There still many unknowns, of course. Here, Slovin was specific: "…at least three questions…remain unaddressed with respect to chemotherapy administered with an immunotherapy: (1) what will be the most effective chemotherapy, (2) what is the most appropriate to foster synergism, and (3) what is the sequence of reagent delivery to foster maximum benefit?

Unexpectedly, Slovin observed that in analyzing another Phase 3 immunotherapy trial-this one combining the prostate cancer therapeutic vaccine GVAX plus docetaxel versus standard docetaxel therapy in advanced prostate cancer - she observed a lower overall survival with the vaccine regimen. This adds a fourth question, then: what is the most effective immunotherapy? Clearly, Provenge already has demonstrated synergy with docetaxel, and further sequencing studies such as that performed by Slovin would appear both appropriate and necessary.

Finally, the results of Slovin's study provide yet another demonstration of the fact that in the treatment of cancer, the co-administration of therapies will most likely be the rule rather than the exception, with proper sequencing paramount to achieving optimal life extension benefits.

Technical Analysis (as of close of business, Wednesday)

The Daily chart, courtesy, shows DNDN's stock continuing to drop with the overall market, but still holding above its low of early June.
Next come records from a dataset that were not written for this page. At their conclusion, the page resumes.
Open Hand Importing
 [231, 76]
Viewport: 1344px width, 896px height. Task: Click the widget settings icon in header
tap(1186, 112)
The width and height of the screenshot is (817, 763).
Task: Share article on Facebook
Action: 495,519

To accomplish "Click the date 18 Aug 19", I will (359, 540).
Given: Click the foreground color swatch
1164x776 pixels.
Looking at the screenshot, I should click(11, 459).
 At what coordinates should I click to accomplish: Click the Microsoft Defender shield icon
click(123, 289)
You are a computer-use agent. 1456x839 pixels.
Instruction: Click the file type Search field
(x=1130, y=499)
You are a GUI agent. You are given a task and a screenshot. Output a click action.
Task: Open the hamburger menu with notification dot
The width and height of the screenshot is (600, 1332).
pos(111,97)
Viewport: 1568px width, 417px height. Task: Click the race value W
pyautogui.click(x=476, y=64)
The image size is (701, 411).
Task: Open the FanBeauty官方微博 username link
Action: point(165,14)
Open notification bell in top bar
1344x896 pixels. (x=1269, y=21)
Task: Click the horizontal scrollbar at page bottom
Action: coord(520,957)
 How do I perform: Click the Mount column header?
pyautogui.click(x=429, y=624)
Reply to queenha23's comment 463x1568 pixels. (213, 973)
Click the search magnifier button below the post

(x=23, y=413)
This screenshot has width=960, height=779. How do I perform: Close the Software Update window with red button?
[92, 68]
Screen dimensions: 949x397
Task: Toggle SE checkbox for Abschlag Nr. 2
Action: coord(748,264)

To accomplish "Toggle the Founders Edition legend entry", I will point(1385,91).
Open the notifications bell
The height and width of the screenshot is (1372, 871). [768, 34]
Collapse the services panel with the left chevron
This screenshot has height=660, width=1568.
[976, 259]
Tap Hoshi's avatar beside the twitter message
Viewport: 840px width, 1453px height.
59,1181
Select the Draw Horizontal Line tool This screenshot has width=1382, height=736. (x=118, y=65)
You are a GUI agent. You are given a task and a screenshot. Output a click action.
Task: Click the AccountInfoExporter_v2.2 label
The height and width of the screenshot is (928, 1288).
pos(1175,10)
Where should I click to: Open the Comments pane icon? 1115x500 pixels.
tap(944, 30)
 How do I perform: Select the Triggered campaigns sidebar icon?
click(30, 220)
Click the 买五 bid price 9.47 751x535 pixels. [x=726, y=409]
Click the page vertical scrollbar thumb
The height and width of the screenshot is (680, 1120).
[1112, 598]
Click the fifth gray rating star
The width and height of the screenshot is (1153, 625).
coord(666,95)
Relative Strength is approaching Oversold levels, and MACD has turned negative.

The data found on the Weekly chart mirror the data above. The stock is approaching Oversold levels while the MACD is neutral.

Disclosure: I am long DNDN.

Additional disclosure: I am long DNDN and will not alter my position within 72 hours of the time of publication of this article. I am not a registered investment advisor and do not provide specific investment advice. The information contained herein is for informational purposes only. Nothing in this article should be taken as a solicitation to purchase or sell securities. Before buying or selling any stock you should do your own research and reach your own conclusion. It is up to investors to make the correct decision after necessary research. Investing includes risks, including loss of principal.